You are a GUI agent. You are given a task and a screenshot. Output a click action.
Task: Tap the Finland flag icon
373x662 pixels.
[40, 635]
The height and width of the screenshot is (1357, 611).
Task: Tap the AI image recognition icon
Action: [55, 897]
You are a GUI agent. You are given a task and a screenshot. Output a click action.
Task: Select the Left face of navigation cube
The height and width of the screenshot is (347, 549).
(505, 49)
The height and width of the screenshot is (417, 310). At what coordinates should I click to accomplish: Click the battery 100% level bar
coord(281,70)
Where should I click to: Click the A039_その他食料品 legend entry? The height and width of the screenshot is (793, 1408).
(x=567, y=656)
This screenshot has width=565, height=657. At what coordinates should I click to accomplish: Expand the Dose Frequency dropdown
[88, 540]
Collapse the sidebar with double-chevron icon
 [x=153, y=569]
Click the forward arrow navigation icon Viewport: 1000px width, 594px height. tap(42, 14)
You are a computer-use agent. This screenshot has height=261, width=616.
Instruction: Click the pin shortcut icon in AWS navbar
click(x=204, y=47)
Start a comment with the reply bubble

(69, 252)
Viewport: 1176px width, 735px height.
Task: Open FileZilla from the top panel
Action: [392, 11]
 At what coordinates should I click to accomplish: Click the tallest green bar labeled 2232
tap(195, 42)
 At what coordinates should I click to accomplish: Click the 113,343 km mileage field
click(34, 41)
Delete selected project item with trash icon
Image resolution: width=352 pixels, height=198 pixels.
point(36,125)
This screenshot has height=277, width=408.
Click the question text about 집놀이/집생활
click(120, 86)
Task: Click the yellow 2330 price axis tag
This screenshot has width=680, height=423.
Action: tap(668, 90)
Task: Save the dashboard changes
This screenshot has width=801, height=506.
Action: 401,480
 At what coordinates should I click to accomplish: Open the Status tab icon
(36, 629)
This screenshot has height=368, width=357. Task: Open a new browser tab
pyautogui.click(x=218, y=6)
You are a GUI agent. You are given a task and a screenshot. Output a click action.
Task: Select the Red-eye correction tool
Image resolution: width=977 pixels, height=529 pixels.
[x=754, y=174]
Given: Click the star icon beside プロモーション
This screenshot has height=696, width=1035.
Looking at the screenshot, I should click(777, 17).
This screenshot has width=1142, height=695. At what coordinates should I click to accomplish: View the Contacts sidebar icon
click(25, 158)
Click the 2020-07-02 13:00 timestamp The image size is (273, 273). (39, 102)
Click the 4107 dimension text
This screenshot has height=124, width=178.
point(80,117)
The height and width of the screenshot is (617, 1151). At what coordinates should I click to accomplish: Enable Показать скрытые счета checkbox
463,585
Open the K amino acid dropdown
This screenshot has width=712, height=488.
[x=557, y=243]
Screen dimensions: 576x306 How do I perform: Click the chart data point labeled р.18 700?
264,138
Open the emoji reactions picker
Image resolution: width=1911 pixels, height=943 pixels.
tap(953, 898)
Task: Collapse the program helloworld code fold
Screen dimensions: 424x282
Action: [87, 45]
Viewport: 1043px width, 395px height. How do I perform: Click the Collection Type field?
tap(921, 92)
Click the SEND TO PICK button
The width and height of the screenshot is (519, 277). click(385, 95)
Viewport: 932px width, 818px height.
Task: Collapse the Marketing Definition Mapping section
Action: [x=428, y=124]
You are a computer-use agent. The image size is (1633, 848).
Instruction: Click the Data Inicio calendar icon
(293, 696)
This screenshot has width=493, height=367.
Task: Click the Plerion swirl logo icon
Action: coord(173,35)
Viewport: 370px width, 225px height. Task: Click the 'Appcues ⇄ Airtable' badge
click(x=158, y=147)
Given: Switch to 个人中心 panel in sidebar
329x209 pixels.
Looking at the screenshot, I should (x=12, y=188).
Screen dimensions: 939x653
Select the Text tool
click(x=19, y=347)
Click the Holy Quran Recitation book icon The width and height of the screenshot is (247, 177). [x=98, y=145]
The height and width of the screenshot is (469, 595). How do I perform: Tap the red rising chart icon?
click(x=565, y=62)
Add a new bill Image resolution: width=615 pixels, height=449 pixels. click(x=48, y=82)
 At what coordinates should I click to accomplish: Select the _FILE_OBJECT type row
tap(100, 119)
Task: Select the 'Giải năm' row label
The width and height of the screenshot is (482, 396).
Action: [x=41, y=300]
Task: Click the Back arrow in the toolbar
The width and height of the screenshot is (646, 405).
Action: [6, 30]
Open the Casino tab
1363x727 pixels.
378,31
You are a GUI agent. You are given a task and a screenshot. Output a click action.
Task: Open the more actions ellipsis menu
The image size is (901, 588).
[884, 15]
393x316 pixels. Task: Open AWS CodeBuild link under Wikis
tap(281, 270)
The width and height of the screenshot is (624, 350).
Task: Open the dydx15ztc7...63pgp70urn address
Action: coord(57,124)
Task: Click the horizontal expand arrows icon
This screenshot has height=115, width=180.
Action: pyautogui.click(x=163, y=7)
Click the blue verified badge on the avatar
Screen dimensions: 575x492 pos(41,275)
────────────────────────────────────────
▶ [Required work]:
Copy all the records exactly so that no character differs from the source.

▶ [Solved exercise]:
You are a GUI agent. You are given a task and a screenshot. Output a click action.
Task: Tap the Finland flag icon
373x662 pixels.
[40, 635]
The height and width of the screenshot is (1357, 611).
Task: Tap the AI image recognition icon
Action: [55, 897]
You are a GUI agent. You are given a task and a screenshot. Output a click action.
Task: Select the Left face of navigation cube
The height and width of the screenshot is (347, 549).
(505, 49)
The height and width of the screenshot is (417, 310). At what coordinates should I click to accomplish: Click the battery 100% level bar
coord(281,70)
Where should I click to: Click the A039_その他食料品 legend entry? The height and width of the screenshot is (793, 1408).
(x=567, y=656)
This screenshot has width=565, height=657. At what coordinates should I click to accomplish: Expand the Dose Frequency dropdown
[88, 540]
Collapse the sidebar with double-chevron icon
 [x=153, y=569]
Click the forward arrow navigation icon Viewport: 1000px width, 594px height. tap(42, 14)
You are a computer-use agent. This screenshot has height=261, width=616.
Instruction: Click the pin shortcut icon in AWS navbar
click(x=204, y=47)
Start a comment with the reply bubble

(69, 252)
Viewport: 1176px width, 735px height.
Task: Open FileZilla from the top panel
Action: [392, 11]
 At what coordinates should I click to accomplish: Click the tallest green bar labeled 2232
tap(195, 42)
 At what coordinates should I click to accomplish: Click the 113,343 km mileage field
click(34, 41)
Delete selected project item with trash icon
Image resolution: width=352 pixels, height=198 pixels.
point(36,125)
This screenshot has height=277, width=408.
Click the question text about 집놀이/집생활
click(120, 86)
Task: Click the yellow 2330 price axis tag
This screenshot has width=680, height=423.
Action: tap(668, 90)
Task: Save the dashboard changes
This screenshot has width=801, height=506.
Action: 401,480
 At what coordinates should I click to accomplish: Open the Status tab icon
(36, 629)
This screenshot has height=368, width=357. Task: Open a new browser tab
pyautogui.click(x=218, y=6)
You are a GUI agent. You are given a task and a screenshot. Output a click action.
Task: Select the Red-eye correction tool
Image resolution: width=977 pixels, height=529 pixels.
[x=754, y=174]
Given: Click the star icon beside プロモーション
This screenshot has height=696, width=1035.
Looking at the screenshot, I should click(777, 17).
This screenshot has width=1142, height=695. At what coordinates should I click to accomplish: View the Contacts sidebar icon
click(25, 158)
Click the 2020-07-02 13:00 timestamp The image size is (273, 273). (39, 102)
Click the 4107 dimension text
This screenshot has height=124, width=178.
point(80,117)
The height and width of the screenshot is (617, 1151). At what coordinates should I click to accomplish: Enable Показать скрытые счета checkbox
463,585
Open the K amino acid dropdown
This screenshot has width=712, height=488.
[x=557, y=243]
Screen dimensions: 576x306 How do I perform: Click the chart data point labeled р.18 700?
264,138
Open the emoji reactions picker
Image resolution: width=1911 pixels, height=943 pixels.
tap(953, 898)
Task: Collapse the program helloworld code fold
Screen dimensions: 424x282
Action: [87, 45]
Viewport: 1043px width, 395px height. How do I perform: Click the Collection Type field?
tap(921, 92)
Click the SEND TO PICK button
The width and height of the screenshot is (519, 277). click(385, 95)
Viewport: 932px width, 818px height.
Task: Collapse the Marketing Definition Mapping section
Action: [x=428, y=124]
You are a computer-use agent. The image size is (1633, 848).
Instruction: Click the Data Inicio calendar icon
(293, 696)
This screenshot has width=493, height=367.
Task: Click the Plerion swirl logo icon
Action: coord(173,35)
Viewport: 370px width, 225px height. Task: Click the 'Appcues ⇄ Airtable' badge
click(x=158, y=147)
Given: Switch to 个人中心 panel in sidebar
329x209 pixels.
Looking at the screenshot, I should (x=12, y=188).
Screen dimensions: 939x653
Select the Text tool
click(x=19, y=347)
Click the Holy Quran Recitation book icon The width and height of the screenshot is (247, 177). [x=98, y=145]
The height and width of the screenshot is (469, 595). How do I perform: Tap the red rising chart icon?
click(x=565, y=62)
Add a new bill Image resolution: width=615 pixels, height=449 pixels. click(x=48, y=82)
 At what coordinates should I click to accomplish: Select the _FILE_OBJECT type row
tap(100, 119)
Task: Select the 'Giải năm' row label
The width and height of the screenshot is (482, 396).
Action: [x=41, y=300]
Task: Click the Back arrow in the toolbar
The width and height of the screenshot is (646, 405).
Action: [6, 30]
Open the Casino tab
1363x727 pixels.
378,31
You are a GUI agent. You are given a task and a screenshot. Output a click action.
Task: Open the more actions ellipsis menu
The image size is (901, 588).
[884, 15]
393x316 pixels. Task: Open AWS CodeBuild link under Wikis
tap(281, 270)
The width and height of the screenshot is (624, 350).
Task: Open the dydx15ztc7...63pgp70urn address
Action: coord(57,124)
Task: Click the horizontal expand arrows icon
This screenshot has height=115, width=180.
Action: pyautogui.click(x=163, y=7)
Click the blue verified badge on the avatar
Screen dimensions: 575x492 pos(41,275)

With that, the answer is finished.